— Records to process —

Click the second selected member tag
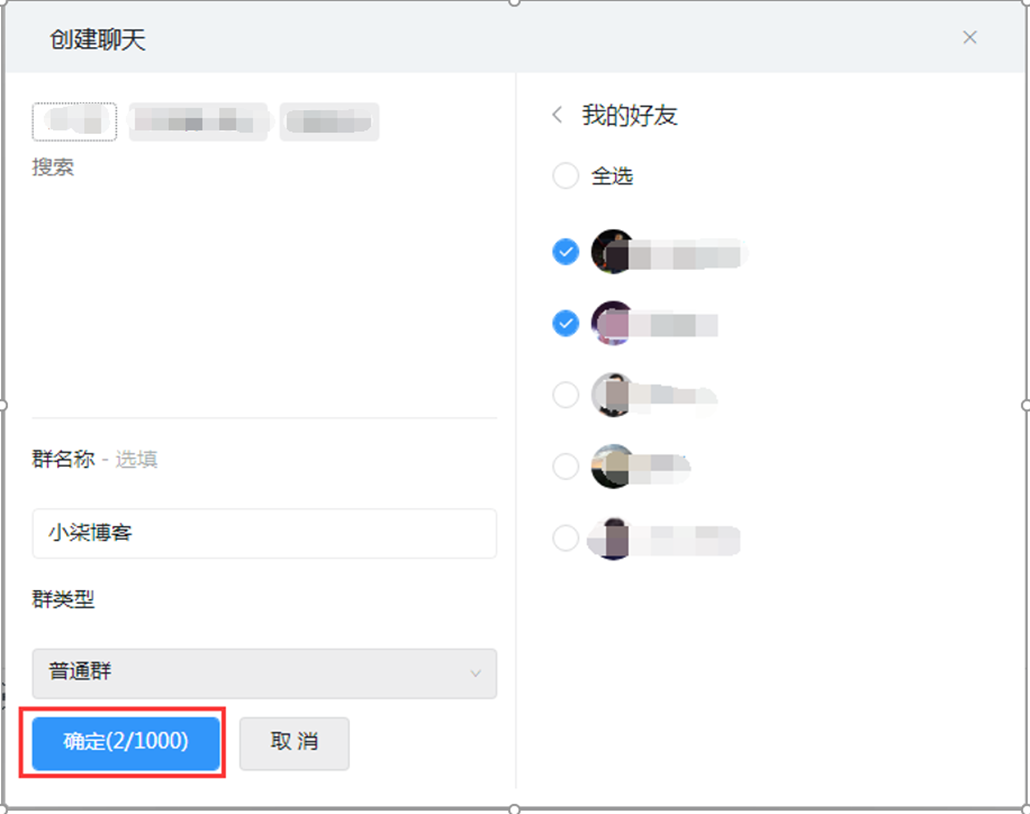The height and width of the screenshot is (814, 1030). pyautogui.click(x=198, y=122)
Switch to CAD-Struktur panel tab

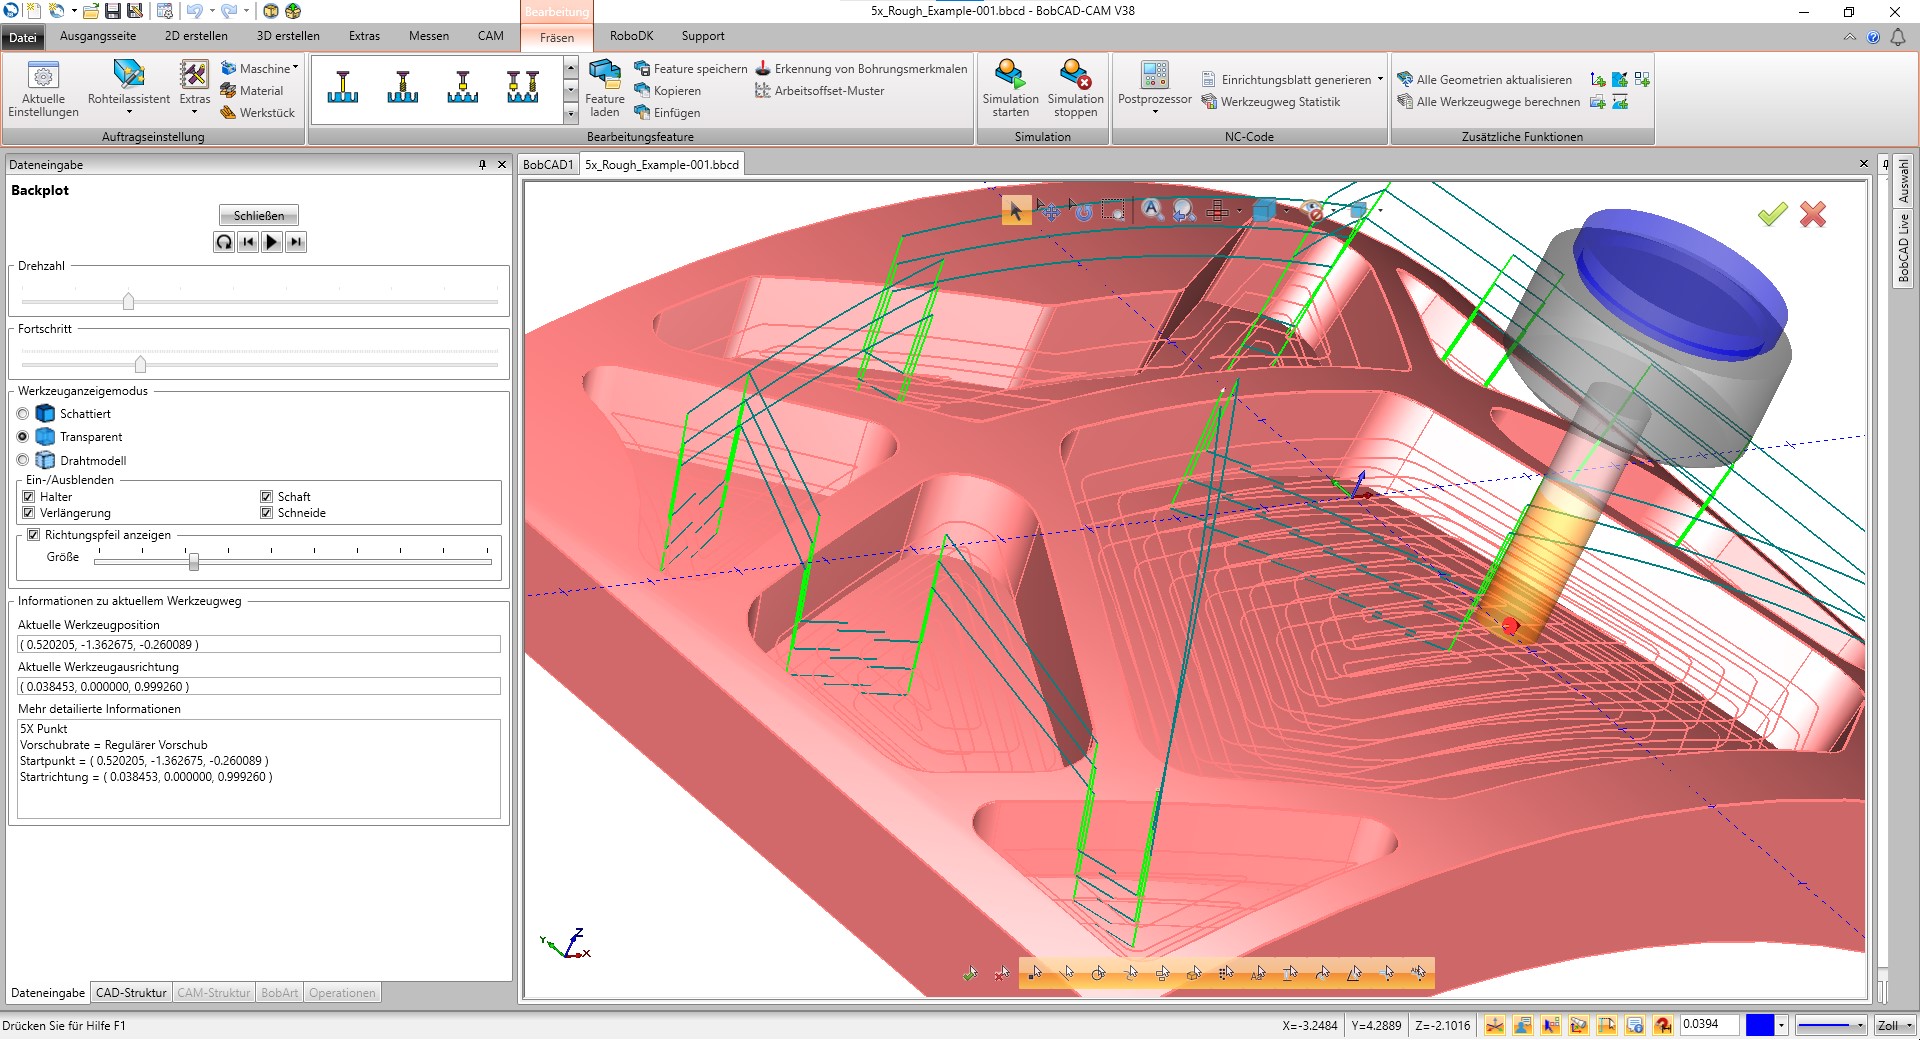131,993
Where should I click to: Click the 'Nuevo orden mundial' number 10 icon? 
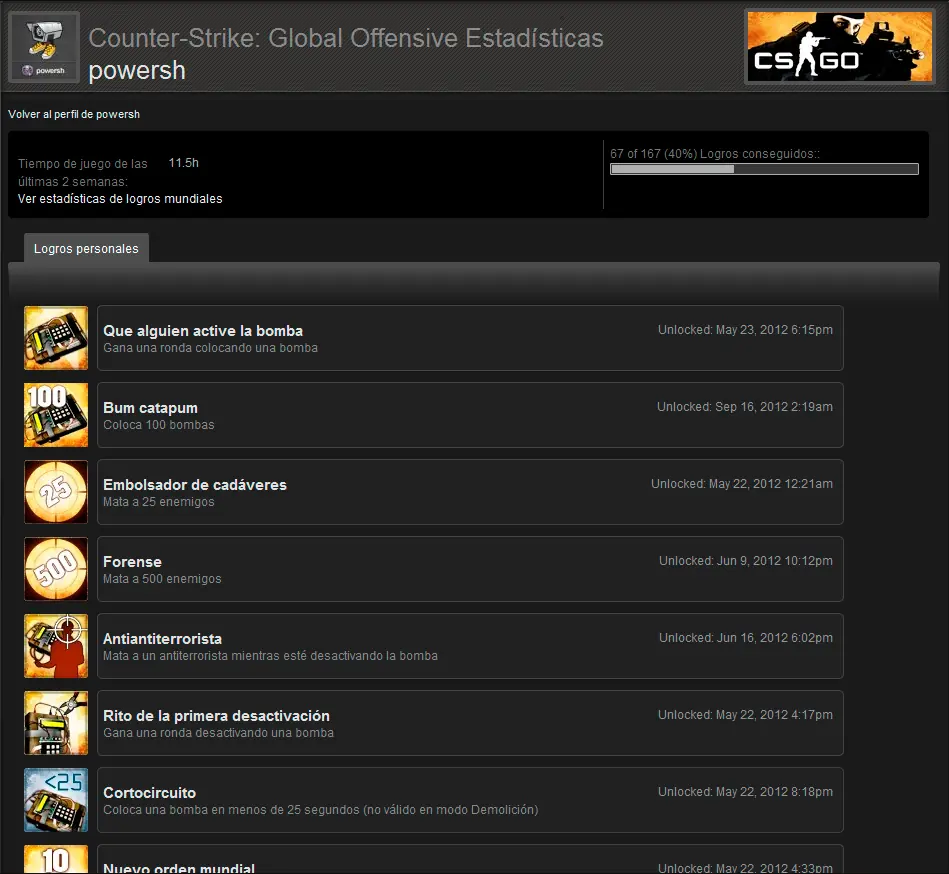pos(55,862)
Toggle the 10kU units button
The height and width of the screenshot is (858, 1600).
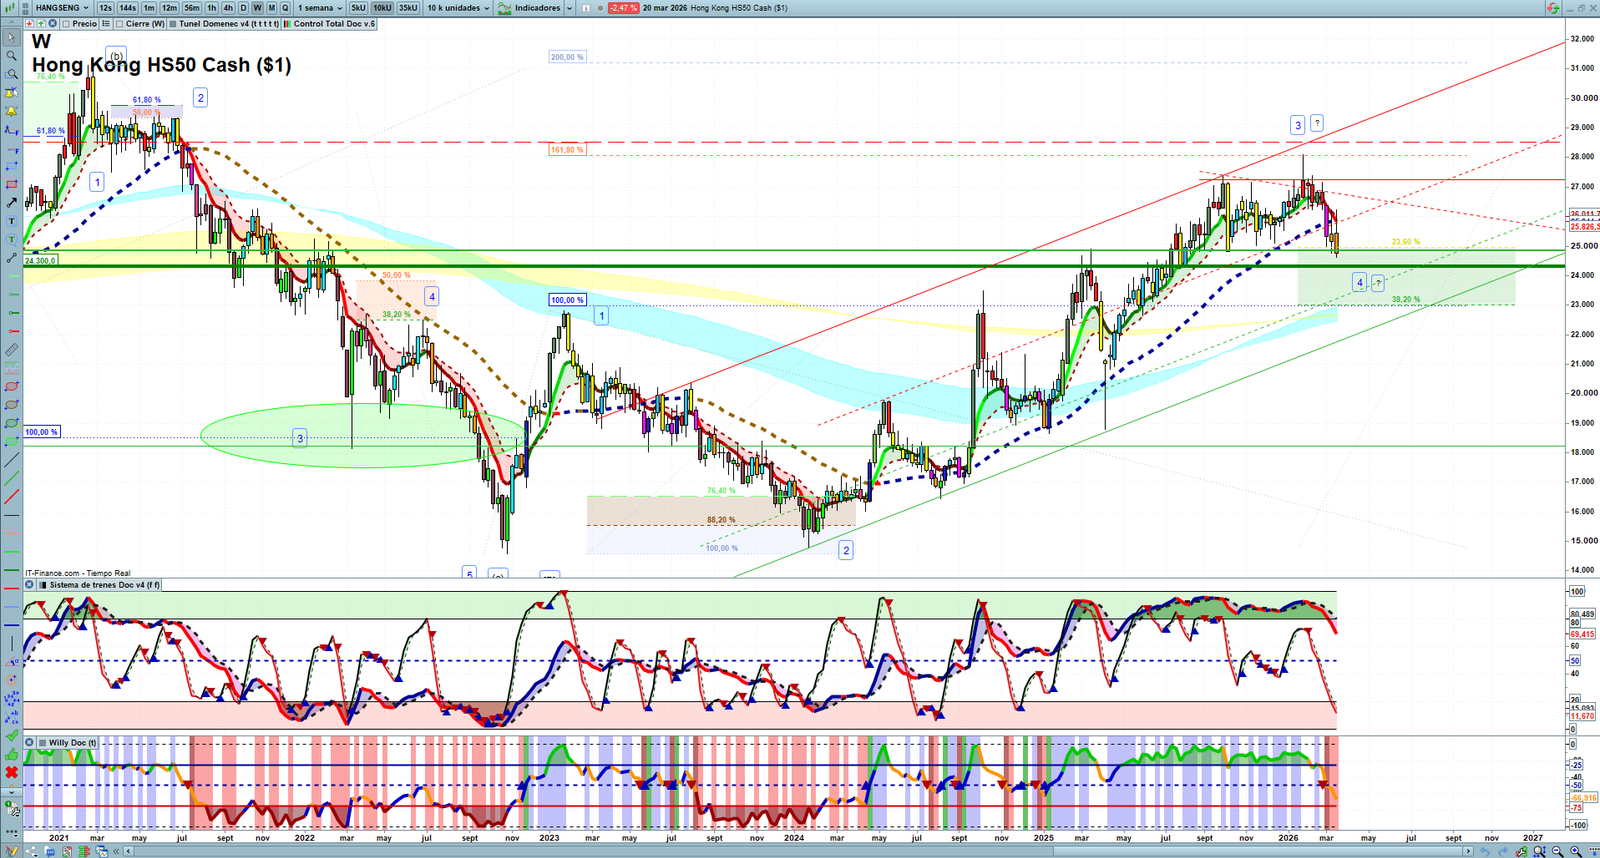click(382, 8)
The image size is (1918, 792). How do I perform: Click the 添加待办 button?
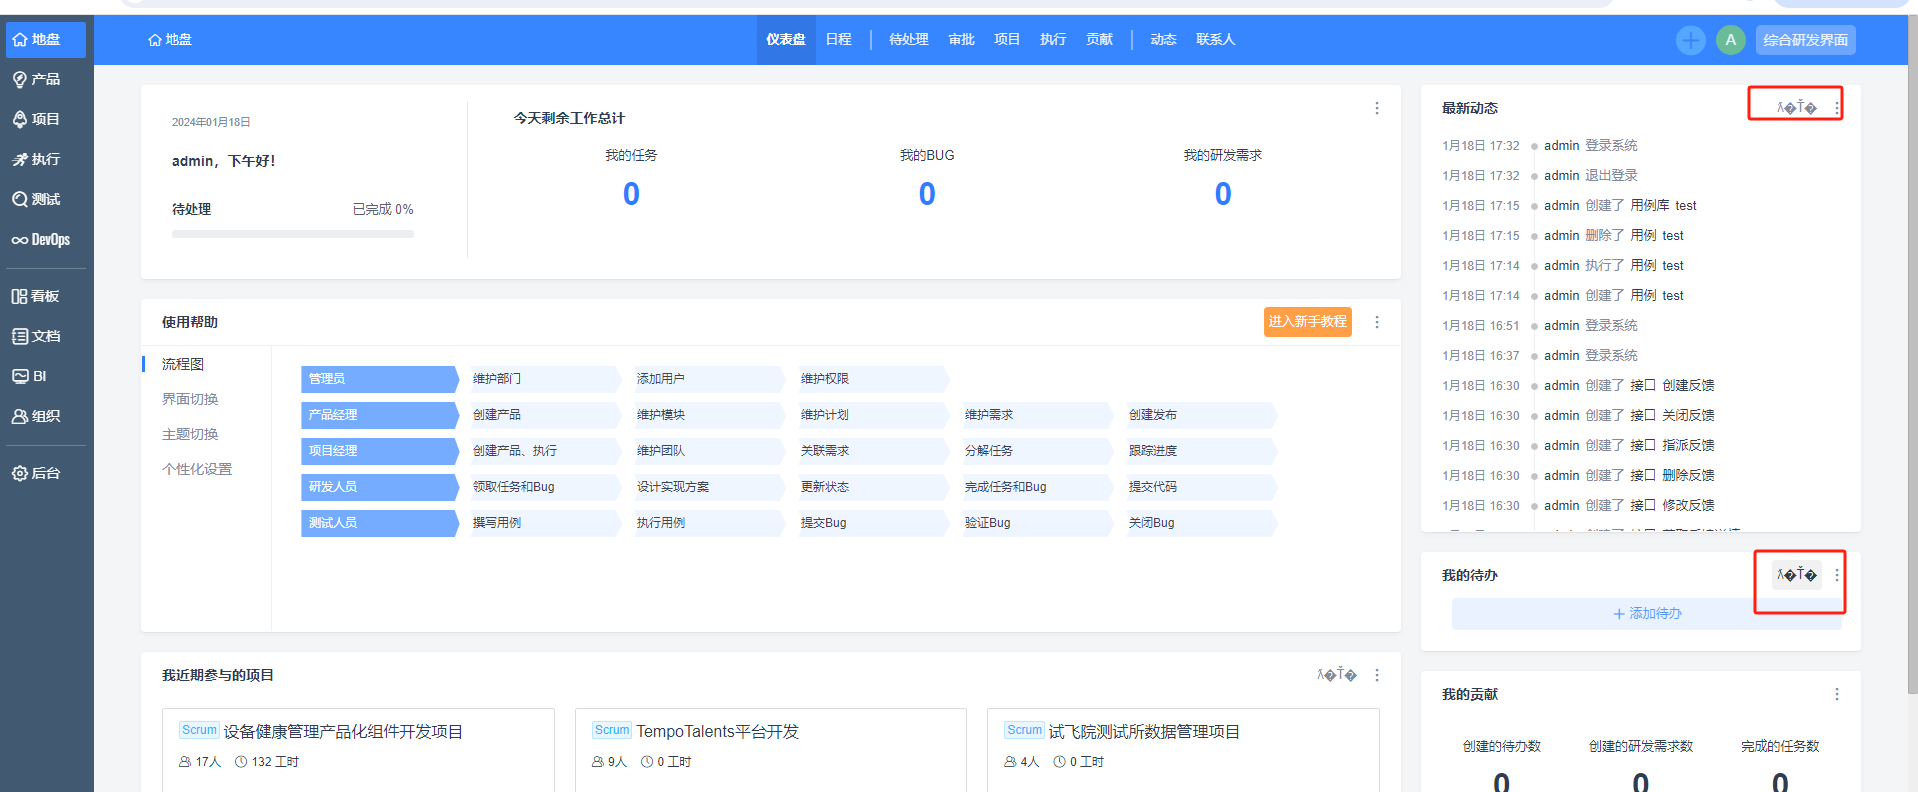pos(1647,613)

— Action item —
A verbatim transcript of the entries above is required, with the pictures left out.

— Solution to the problem —
Click the second selected member tag
The height and width of the screenshot is (814, 1030). pyautogui.click(x=198, y=122)
Switch to CAD-Struktur panel tab

131,993
Where should I click to: Click the 'Nuevo orden mundial' number 10 icon? 
pos(55,862)
Toggle the 10kU units button
The height and width of the screenshot is (858, 1600).
click(382, 8)
The image size is (1918, 792). How do I perform: Click the 添加待办 button?
pos(1647,613)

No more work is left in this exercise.